Sexuality
Strategies Patterns and Social Stratification
among Young Men in St Petersburg and Finland
Anna Rotkirch and Elina Haavio-Mannila
University of Helsinki
We compare sexual patterns in two neighboring, yet socio-economically and culturally quite different areas: Finland and St Petersburg in North-Western Russia.
We look at the impact of social status on sexual experiences – intercourse, sexual initiation, multiple partners, and relationship to the partner - of military conscripts in St Petersburg and army recruits in Finland age surveyed in 2003. In order to interpret and validate our findings we also compare them with earlier survey data. from Finland, St Petersburg, Estonia and Sweden providing information also about the behavior of older birth cohorts. We found that social status relates in opposite ways to sexual activity for young men in these two areas.
In Finland, more educated men had started sexual intercourse at later age and had less sexual partners than less educated men. In St Petersburg, on the contrary, the more educated young men reported most partners.

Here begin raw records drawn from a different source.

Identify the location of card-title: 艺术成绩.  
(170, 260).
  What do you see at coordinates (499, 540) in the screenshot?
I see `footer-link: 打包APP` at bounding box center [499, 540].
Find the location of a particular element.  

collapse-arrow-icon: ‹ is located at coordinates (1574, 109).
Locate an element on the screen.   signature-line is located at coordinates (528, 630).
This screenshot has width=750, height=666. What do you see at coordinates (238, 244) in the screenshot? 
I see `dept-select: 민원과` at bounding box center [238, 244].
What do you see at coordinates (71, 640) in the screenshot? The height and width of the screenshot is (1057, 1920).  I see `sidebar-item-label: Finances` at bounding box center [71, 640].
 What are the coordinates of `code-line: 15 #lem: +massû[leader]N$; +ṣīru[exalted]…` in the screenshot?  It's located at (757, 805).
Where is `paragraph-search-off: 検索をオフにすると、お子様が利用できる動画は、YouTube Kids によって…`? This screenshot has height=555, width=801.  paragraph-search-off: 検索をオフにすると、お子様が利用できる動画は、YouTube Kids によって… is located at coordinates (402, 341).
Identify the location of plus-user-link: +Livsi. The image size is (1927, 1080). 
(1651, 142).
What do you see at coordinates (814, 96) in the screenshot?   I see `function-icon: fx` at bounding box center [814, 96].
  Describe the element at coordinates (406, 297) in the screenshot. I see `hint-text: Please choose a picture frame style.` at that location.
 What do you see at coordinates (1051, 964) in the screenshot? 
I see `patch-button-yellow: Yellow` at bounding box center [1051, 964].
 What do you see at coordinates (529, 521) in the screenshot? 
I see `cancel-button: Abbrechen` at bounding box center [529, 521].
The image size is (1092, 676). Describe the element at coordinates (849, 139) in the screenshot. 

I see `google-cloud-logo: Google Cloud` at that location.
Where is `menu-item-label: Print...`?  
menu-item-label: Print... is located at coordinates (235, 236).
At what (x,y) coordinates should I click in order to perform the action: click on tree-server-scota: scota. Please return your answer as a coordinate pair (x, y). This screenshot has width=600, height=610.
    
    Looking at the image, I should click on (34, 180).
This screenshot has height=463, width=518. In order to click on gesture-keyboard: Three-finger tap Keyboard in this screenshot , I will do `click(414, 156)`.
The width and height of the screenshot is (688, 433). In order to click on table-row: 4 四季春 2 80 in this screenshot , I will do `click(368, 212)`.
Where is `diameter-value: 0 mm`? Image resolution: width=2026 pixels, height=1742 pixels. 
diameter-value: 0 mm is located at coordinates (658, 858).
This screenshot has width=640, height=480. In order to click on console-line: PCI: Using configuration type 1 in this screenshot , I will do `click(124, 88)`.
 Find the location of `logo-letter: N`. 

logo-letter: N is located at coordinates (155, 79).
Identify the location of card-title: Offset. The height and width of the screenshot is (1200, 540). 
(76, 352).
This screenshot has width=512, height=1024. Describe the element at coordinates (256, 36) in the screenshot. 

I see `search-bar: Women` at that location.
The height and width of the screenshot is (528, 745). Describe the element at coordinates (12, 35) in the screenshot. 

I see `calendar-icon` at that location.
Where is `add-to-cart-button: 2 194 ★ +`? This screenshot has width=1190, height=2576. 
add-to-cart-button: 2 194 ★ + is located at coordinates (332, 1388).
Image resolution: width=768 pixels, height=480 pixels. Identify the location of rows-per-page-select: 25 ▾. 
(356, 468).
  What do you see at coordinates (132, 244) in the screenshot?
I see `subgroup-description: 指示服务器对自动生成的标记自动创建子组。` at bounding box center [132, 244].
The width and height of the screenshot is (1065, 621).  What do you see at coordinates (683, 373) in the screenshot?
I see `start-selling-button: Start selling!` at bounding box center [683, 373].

In all four areas, wealthy men had most sex.
We discuss these findings in the light of script theory (Simon & Gagnon 1984) and sexual strategies theory (D.M. Buss & Schmitt 1993). In Russsia, social uncertainty has prevailed since the mid-1980s and social polarisation has increased rapidly. There is also a legacy of double sexual standards for men and for women and relatively low moral pressure towards monogamy or participating fatherhood for young men. In such a highly competitive environment, young men are forced to take higher risks, and young women probably pay even more attention to social status in their choice of sexual partners than in socially more equal countries.